Note that injecting an error into the platform does not automatically consume the error. In response to an error injection, the platform returns a trigger error action table. The software that injected the error must execute the actions in the trigger error action table in order to consume the error. If a specific error type is such that it is automatically consumed on injection, the platform will return a trigger error action table consisting of NO_OP.

  1. Executes a BEGIN_INJECTION_OPERATION action to notify the platform that an error injection operation is beginning.

  2. Executes a GET_ERROR_TYPE action to determine the error injection capabilities of the system.

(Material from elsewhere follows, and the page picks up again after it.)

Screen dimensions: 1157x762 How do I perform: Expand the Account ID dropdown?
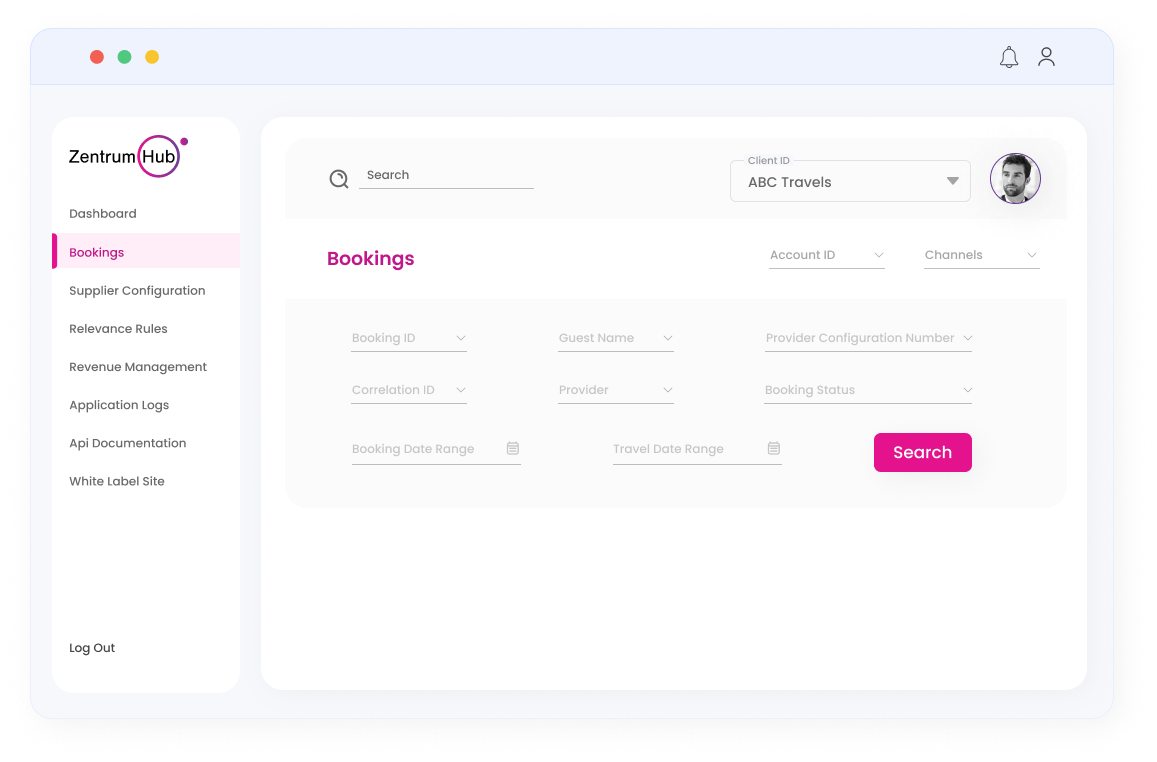pos(826,255)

This action returns a DWORD bit map of the error types supported by the platform (see Table 18.29).

  3. If GET_ERROR_TYPE returns the DWORD with Bit [31] set, it means that vendor defined error types are present, apart from the standard error types (see Table 18.29).

  4. OSPM chooses the type of error to inject by executing a SET_ERROR_TYPE or a SET_ERROR_TYPE_WITH_ADDRESS _WITH_ADDRESS action (see Section 18.6.4).

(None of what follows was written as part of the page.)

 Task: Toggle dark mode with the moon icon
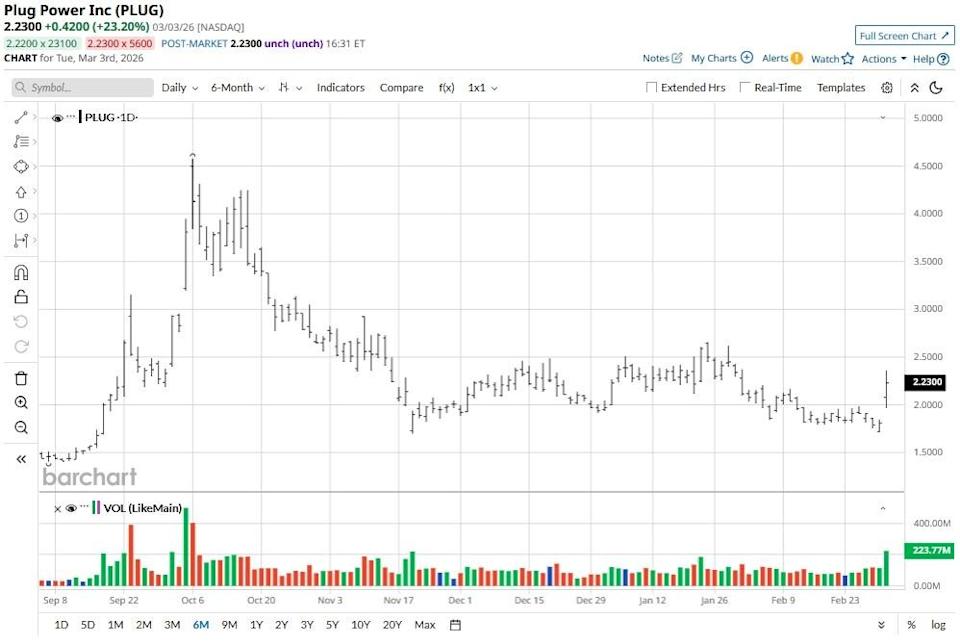coord(935,88)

    1. If the OSPM chooses to inject one of the supported standard error types, then it sets the corresponding bit in the error type bitmap. For example, if OSPM chooses to inject a “Memory Correctable” error, then the OSPM sets the value 0x0000_0080 in the error type bitmap.

    2. If the OSPM chooses to inject one of the vendor defined error types, then it sets bit[31] in the error type bitmap.

      * OSPM exectures the SET_ERROR_TYPE_WITH_ADDRESS_WITH_ADDRESS action to retrieve the location of the “SET_ERROR_TYPE_WITH_ADDRESS data structure”, to then get the location of the “Vendor Error Type Extension Structure” by reading the “Vendor Error Type Extension Structure Offset” (see Table 18.31).

      - OSPM reads the Vendor ID, Device ID and Rev ID from the PCI config space whose path (PCIe Segment/Device/Function) is provided in the “SBDF” field of the Vendor Error Type Extension Structure.

      - If the Vendor ID/Device ID and Rev IDs match, then the OSPM can identify the platform it is running on and would know the Vendor error types that are supported by this platform.

      - The OSPM writes the vendor error type to inject in the “OEM Defined Structure” field (see Table 18.31).

      * Optionally, for either standard or vendor-defined error types, the OSPM can choose the target of the injection, such as a memory range, PCIe Segment/Device/Function or Processor APIC ID, depending on the type of error. The OSPM does this by executing the SET_ERROR_TYPE_WITH_ADDRESS action to fill in the appropriate fields of the “SET_ERROR_TYPE_WITH_ADDRESS Data structure” (see Table 18.30).

  5. Executes an EXECUTE_OPERATION action to instruct the platform to begin the injection operation.

  6. Busy waits by continually executing CHECK_BUSY_STATUS action until the platform indicates that the operation is complete by clearing the abstracted Busy bit.

  7. Executes a GET_COMMAND_STATUS action to determine the status of the completed operation.

  8. If the status indicates that the platform cannot inject errors, stop.

  9. Executes a GET_TRIGGER_ERROR_ACTION_TABLE operation to get the physical pointer to the TRIGGER_ERROR action table. This provides the flexibility in systems where injecting an error is a two (or more) step process.

  10. Executes the actions specified in the TRIGGER_ERROR action table.

  11. Execute an END_OPERATION to notify the platform that the error injection operation is complete.